Sierra Nevada Still Waiting for Half the Proceeds from Its Camp Fire Benefit Beer
When California’s deadly Camp Fire wiped out the entire town of Paradise and other surrounding areas, Sierra Nevada sprung into action, announcing plans to brew a special pale ale with all proceeds benefiting the people of the region.
Over 1,400 brewers around the country signed up to make the beer in their own taprooms—nearly a quarter of all the breweries in the United States. But more than half of those brewers have yet to send any money raised from the beer to Sierra Nevada.
The news came from a leaked letter from Sierra Nevada to participating brewers. (Sierra Nevada has confirmed its authenticity to Fortune.)

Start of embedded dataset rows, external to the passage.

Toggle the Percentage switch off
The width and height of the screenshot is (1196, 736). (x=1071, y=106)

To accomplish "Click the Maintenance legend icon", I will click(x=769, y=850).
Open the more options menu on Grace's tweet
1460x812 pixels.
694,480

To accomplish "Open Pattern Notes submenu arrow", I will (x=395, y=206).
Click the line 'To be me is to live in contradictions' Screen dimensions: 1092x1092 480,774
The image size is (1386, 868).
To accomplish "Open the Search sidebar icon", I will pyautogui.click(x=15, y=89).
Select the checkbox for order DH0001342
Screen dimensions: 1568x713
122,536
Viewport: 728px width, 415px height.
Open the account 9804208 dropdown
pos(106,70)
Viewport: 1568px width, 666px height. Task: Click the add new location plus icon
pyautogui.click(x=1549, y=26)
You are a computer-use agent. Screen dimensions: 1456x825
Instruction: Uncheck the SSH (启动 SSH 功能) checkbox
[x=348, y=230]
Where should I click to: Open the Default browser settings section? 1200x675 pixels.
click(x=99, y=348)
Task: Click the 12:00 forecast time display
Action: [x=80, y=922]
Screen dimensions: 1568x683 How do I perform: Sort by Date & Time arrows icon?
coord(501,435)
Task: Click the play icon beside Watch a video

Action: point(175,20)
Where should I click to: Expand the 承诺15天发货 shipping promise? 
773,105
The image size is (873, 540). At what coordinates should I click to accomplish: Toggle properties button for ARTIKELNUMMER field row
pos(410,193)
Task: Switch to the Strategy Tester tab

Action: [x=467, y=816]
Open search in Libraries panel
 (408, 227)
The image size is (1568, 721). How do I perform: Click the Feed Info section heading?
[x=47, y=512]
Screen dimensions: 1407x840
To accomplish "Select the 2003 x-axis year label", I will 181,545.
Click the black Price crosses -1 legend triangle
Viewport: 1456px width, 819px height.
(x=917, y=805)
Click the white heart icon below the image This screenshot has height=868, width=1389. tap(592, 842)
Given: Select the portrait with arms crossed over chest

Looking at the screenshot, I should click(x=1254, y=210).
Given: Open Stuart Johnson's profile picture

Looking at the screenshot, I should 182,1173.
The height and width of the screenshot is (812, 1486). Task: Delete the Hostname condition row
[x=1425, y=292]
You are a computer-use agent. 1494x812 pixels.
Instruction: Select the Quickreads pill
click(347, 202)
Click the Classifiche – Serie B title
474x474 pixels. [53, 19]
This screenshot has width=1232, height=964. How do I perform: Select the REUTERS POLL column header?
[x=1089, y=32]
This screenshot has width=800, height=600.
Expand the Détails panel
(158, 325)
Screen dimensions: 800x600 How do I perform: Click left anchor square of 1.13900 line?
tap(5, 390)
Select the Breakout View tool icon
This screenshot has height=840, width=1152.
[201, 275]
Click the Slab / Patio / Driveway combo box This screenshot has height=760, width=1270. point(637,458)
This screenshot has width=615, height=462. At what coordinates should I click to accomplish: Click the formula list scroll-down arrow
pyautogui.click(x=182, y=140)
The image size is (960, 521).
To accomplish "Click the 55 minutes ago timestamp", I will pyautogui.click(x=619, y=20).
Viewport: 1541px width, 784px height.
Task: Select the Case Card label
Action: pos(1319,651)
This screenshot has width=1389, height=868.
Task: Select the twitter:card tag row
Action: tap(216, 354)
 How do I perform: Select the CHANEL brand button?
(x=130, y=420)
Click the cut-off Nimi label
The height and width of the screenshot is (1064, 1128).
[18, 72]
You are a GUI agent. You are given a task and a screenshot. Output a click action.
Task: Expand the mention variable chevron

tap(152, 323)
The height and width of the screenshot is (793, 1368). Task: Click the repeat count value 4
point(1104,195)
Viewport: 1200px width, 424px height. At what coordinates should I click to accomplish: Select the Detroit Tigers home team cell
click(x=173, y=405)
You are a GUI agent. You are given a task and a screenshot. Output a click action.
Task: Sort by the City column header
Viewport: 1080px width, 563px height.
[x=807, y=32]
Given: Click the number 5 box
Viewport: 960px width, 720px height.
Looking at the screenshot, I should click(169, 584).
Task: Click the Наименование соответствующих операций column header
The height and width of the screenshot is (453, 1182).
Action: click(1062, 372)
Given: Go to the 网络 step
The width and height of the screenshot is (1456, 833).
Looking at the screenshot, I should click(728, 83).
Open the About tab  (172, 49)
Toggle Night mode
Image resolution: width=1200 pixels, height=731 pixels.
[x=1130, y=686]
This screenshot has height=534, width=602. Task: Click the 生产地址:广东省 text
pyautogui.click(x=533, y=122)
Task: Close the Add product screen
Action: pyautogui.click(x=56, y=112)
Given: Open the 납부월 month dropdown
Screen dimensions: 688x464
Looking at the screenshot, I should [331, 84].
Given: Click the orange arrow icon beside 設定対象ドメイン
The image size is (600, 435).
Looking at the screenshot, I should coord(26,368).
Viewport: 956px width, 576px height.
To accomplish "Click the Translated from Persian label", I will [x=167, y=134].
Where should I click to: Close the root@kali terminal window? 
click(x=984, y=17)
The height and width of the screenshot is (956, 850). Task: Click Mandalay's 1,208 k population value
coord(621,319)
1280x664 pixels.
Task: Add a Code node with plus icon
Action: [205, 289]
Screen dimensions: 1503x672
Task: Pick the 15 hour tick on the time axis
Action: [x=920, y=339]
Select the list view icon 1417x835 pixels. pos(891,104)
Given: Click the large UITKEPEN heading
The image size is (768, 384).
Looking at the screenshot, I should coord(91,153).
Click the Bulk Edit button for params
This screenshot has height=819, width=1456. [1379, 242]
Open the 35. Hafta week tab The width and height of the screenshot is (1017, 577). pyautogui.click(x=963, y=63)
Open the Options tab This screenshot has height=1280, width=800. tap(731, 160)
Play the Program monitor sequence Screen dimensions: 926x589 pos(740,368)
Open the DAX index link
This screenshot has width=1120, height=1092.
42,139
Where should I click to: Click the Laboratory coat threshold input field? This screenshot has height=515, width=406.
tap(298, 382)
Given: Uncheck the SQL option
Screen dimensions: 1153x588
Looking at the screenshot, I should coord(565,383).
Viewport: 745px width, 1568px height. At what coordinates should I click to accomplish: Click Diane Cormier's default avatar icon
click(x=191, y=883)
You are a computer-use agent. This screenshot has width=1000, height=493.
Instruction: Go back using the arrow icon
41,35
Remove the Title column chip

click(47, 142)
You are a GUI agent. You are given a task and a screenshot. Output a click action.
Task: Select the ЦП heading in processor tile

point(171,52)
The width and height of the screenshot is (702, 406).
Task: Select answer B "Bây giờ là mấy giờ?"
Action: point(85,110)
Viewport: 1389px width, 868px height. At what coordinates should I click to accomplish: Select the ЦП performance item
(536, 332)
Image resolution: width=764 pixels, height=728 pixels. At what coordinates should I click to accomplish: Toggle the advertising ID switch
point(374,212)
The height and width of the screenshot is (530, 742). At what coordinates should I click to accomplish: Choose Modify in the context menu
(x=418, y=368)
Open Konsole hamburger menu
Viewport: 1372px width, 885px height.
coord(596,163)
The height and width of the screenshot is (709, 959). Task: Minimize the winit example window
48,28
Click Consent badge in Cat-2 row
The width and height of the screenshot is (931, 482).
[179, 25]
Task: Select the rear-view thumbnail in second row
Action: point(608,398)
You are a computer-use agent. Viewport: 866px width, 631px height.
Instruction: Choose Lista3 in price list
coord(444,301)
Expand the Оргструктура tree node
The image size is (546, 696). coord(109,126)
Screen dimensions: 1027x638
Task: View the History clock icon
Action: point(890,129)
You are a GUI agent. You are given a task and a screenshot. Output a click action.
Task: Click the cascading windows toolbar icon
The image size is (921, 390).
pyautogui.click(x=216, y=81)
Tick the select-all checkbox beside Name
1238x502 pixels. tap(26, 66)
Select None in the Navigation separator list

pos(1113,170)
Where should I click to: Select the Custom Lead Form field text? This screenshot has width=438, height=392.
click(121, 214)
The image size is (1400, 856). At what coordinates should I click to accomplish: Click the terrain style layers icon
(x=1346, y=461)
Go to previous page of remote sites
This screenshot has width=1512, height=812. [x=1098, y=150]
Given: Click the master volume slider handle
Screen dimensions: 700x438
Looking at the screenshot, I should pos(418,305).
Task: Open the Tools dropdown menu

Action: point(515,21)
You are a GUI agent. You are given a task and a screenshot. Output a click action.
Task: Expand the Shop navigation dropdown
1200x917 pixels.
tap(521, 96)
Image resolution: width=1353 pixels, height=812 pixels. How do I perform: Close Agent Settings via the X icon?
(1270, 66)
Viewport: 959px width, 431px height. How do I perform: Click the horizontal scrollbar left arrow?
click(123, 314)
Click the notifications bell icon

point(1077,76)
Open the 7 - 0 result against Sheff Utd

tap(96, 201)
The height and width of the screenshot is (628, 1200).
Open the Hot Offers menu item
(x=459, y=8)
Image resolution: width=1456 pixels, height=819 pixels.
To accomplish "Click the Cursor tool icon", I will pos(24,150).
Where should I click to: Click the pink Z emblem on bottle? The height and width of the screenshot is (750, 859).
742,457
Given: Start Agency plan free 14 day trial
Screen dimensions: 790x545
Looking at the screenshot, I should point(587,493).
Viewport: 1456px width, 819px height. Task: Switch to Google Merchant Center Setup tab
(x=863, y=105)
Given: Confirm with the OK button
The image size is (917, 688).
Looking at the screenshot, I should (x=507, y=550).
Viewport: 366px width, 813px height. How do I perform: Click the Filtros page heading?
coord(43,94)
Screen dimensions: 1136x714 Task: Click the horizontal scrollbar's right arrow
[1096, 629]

The brewer, however, says it has been in contact with many of the brewers and, while the numbers are “concerning,” it expects them to honor their commitment. They just need more time.
“It is important to note that the beer was in market until April 30, so many breweries and retailers have just recently seen those funds come in,” the company told Fortune. Breweries of all sizes stepped forward in this Herculean effort and we are hearing from more of them each day. We deeply understand the challenges of operating a brewery and are actively working with our friends to establish realistic timelines for donations. We are however hopeful that those funds will be received as soon as possible so we can continue funding this essential work.”
Every dollar spent on Resilience IPA was meant to benefit Butte County recovery efforts. (Sierra Nevada worked with suppliers for the ingredients to be donated to participating brewers.) While the company is still awaiting a significant amount, Resilience has already raised millions of dollars, which Sierra Nevada has put to good use, helping to fund disaster recovery groups, child trauma reduction efforts, providing bus passes for students and more.
The Camp Fire hit close to home for the Chico-based brewer. Businesses in that city, including Sierra Nevada, had an average of 15% of their workforce lose homes. The fire burned more than 150,000 acres, destroyed more than 13,000 homes, and killed at least 85 people in Northern California last November.